Week In Review

A Weekly Column by Bill Onasch
September 2, 2007

Another Cloudy Labor Day
For a number of years modest picnics organized by the Labor Party were the only labor movement events in Kansas City on Labor Day. Now, for the third consecutive year, marketeers connected to unions are tapping both corporate sponsors and union treasuries to organize a Labor Day parade and picnic. There will be some good union floats, including one from Heartland Labor Radio, as well as hot dogs.

There will also be speeches by perfidious labor friend politicians and demonstrations of heavy military hardware--including, it is rumored, a helicopter landing just like is done every day in Iraq and Afghanistan. This will be in front of a museum dedicated to the “war to end all wars,” otherwise known as the First World War. A speech against that war is what led to labor’s “friend” of that day, Woodrow Wilson, to order the kangaroo trial and incarceration of Eugene Debs. The Labor Party can’t afford to enter a float in the parade but we will be distributing leaflets for an upcoming event on October 6. I will be attending out of a sense of duty to this task rather than inspiration.

Some local Labor Day events will be better than this. But, unfortunately, Kansas City is all too typical of the state of the union movement in the United States on our official holiday. I believe we have to look at our unions from the same perspective we should view global warming.

The causes of global warming have, of course, been clearly identified by scientists. Science also indicates measures that, if taken soon enough on a massive scale, can stop and begin to reverse this environmental destruction. Failure to adopt such a course guarantees disasters greater than humanity has yet to endure.

The same sense of urgency needs to be applied to the crisis facing American organized labor. We must speak inconvenient truth to dwindling power. Our unions have become endangered species and no body can prevent their imminent extinction–except us.

Those of you who follow this column, and our Daily Labor News Digest, have seen plenty of evidence to support this dire warning.

Union membership continues to decline to the lowest percentages since they started keeping records.

Real wages of the working class have also declined. Over the past four years, the median hourly wage adjusted for inflation dipped 1.1 percent. While union workers still earn more than comparable nonunion, union workers wages and benefits have fallen as well.

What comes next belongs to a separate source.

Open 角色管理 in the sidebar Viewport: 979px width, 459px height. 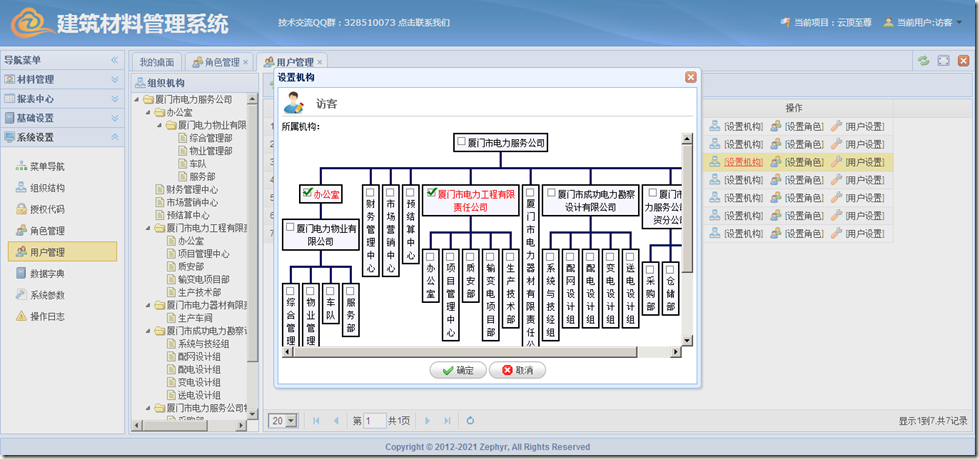point(46,231)
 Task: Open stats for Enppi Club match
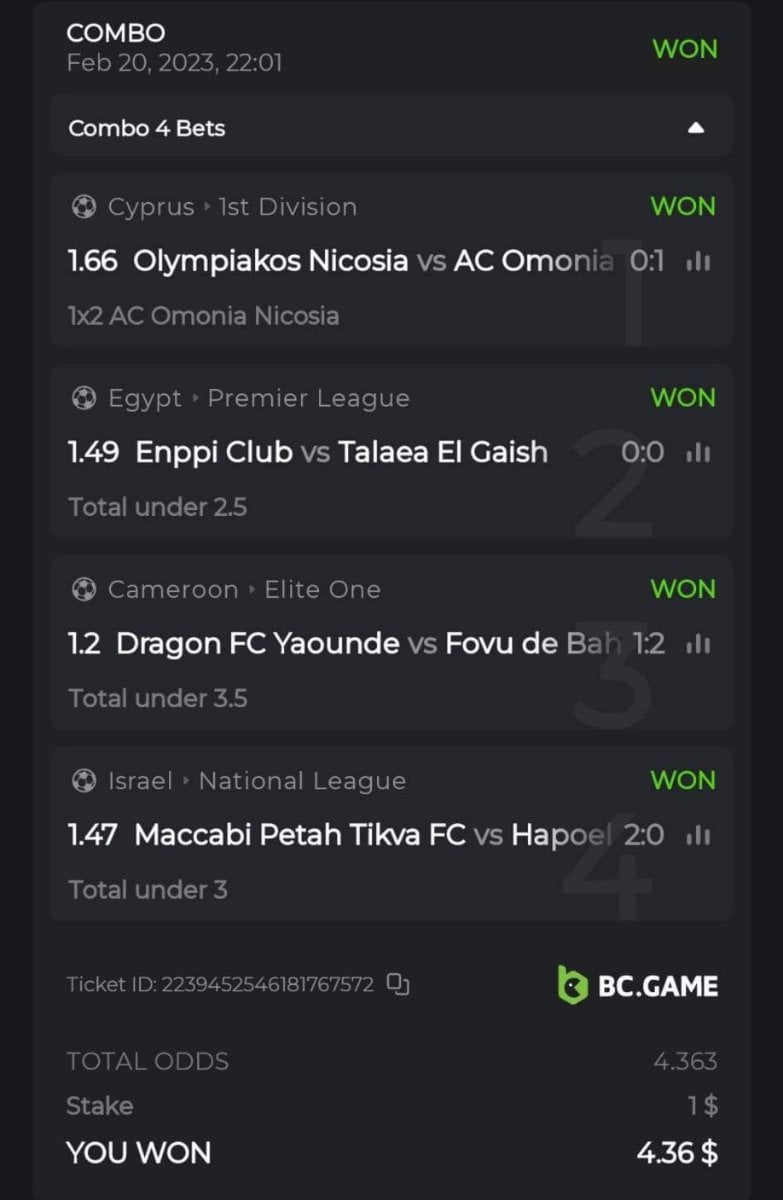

The flawed strategy of tying basic benefits to employers has led to a surge in workers without health insurance, now numbering at least 47 million.

The most sacred promises won by unions for secure retirement after decades of hard work are going down the drain. After losing a militant strike, Steelworkers at Goodyear accepted a Voluntary Employee Beneficiary Association, VEBA. The company forks over a final legacy for retiree health care, leaving it up to the union to ration and distribute this one-time payment. This is becoming the template for contract negotiations with employers whining about “legacy burden,” and the UAW appears ready to accept this without a fight with the Big Three automakers. Many Teamsters and airline workers will get pensions drastically lower than expected. Younger workers are no longer finding defined benefit pension opportunities at all, at best being offered 401(k) options, such as Enron workers once counted on.

Clearly, many of the issues facing workers require political solutions–health care, pensions, the ramifications of globalization. Of course, our union leaders have been active politically. They rented Soldiers Field in Chicago, and mobilized thousands of unionists, to host a “debate” among the Democrat presidential hopefuls. Some have already started endorsing Clinton, Edwards, or Obama. The IAM takes even a broader approach, endorsing one from each boss party. They give a favorable nod to Mike Huckabee, Southern Baptist preacher and former GOP governor of Arkansas, as well as the spouse of a former Democrat governor of Arkansas. Our unions plan to pour hundreds of millions of dollars, and tens of thousands of volunteers, in to once again influencing which representatives of the boss class will rule America.

As surely as staying the course on carbon emissions will destroy the environment as we know it, staying the course on partnership with the boss in the workplace and at the ballot box will lead to a painful, withering demise of our unions as we know them.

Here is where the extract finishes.